◆ WORK INSTRUCTION: Leaving out the pictures, write out exactly each line from the line with "1030x377 pixels." through the close of the listing below.

◆ PROVIDED ENTRIES:

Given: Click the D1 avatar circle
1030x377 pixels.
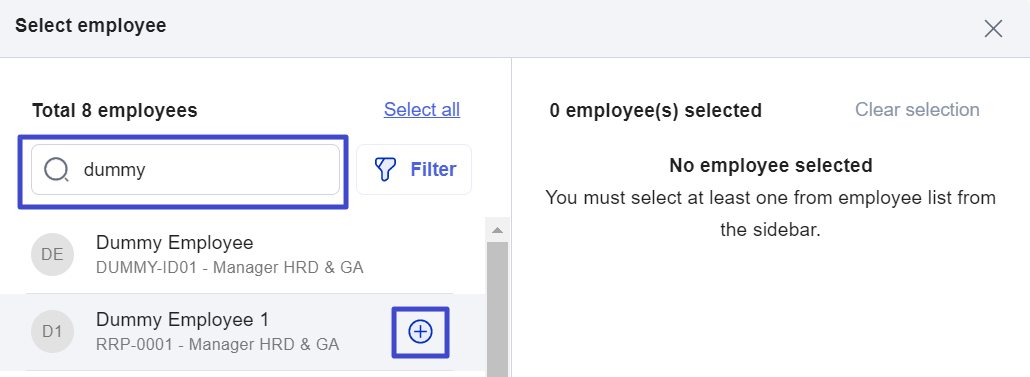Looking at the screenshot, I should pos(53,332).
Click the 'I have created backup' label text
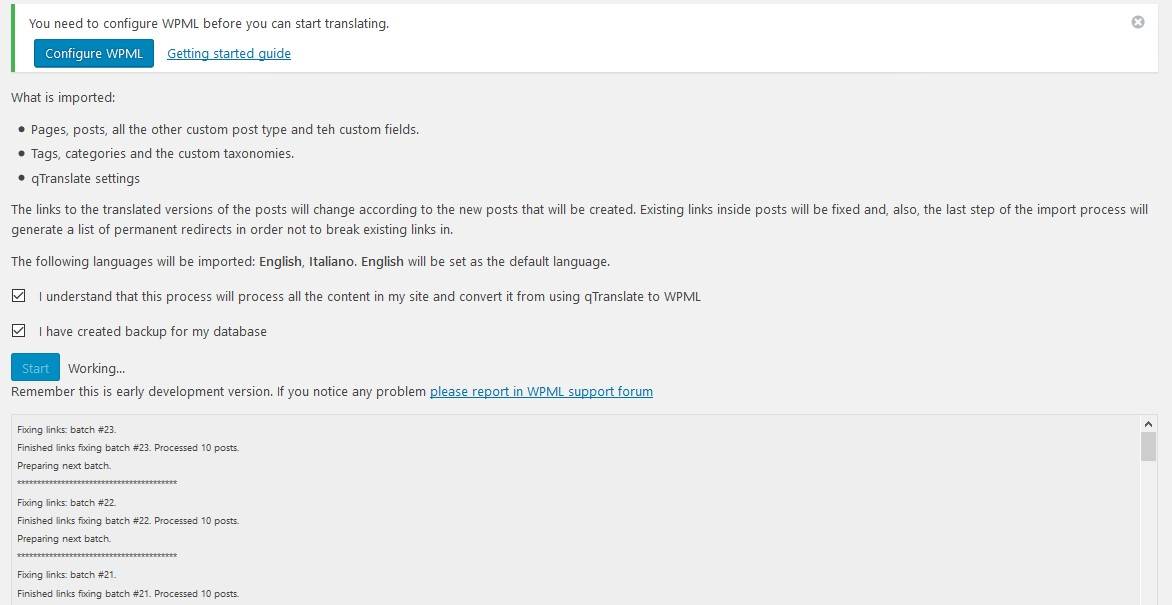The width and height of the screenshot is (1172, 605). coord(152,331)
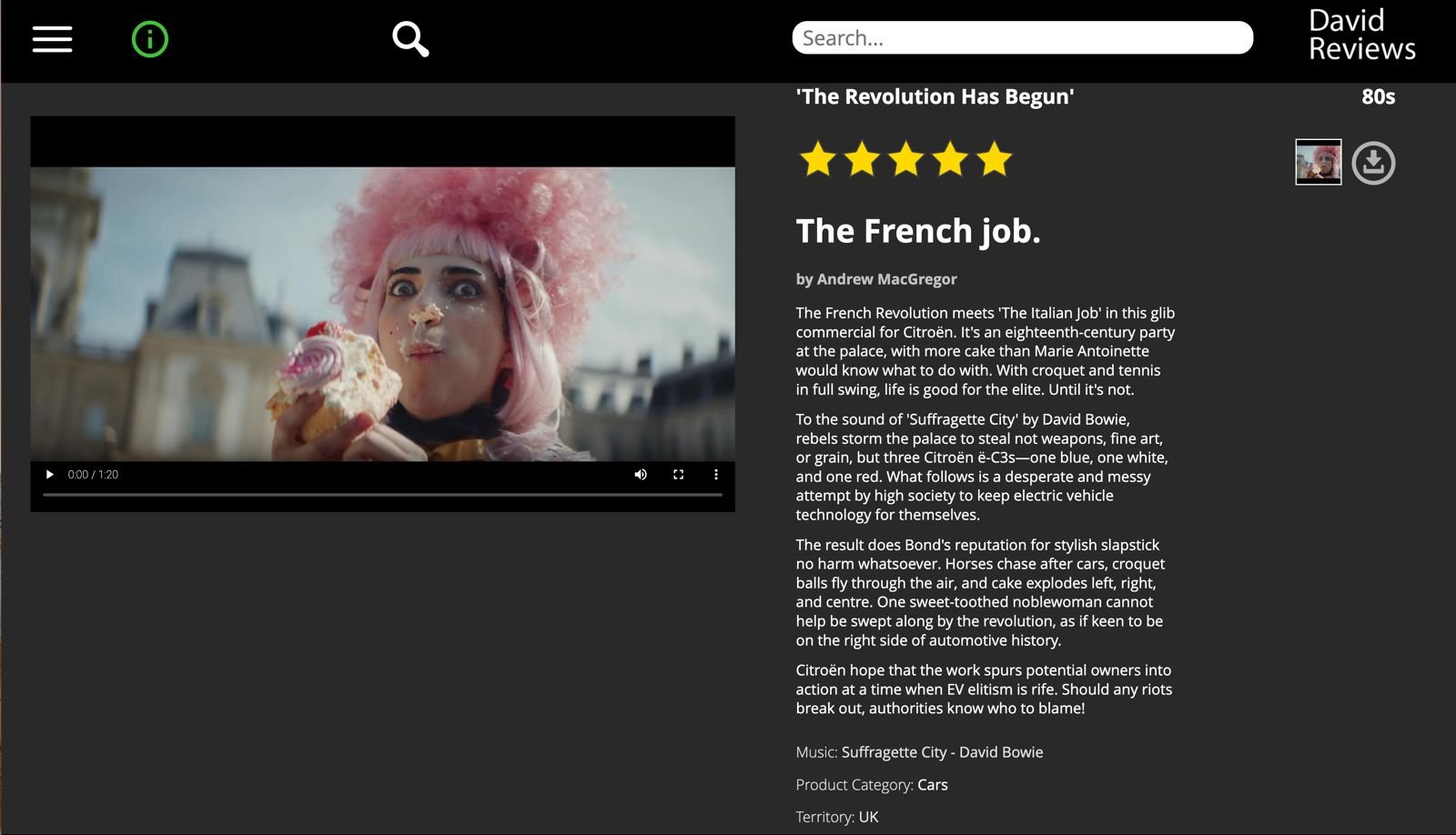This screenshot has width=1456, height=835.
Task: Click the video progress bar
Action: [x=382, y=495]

◆ SOLUTION TO THIS PROBLEM:
1030x377 pixels.
Looking at the screenshot, I should pos(53,332).
Click the 'I have created backup' label text
The width and height of the screenshot is (1172, 605). coord(152,331)
This screenshot has width=1456, height=835.
Task: Click the video progress bar
Action: [x=382, y=495]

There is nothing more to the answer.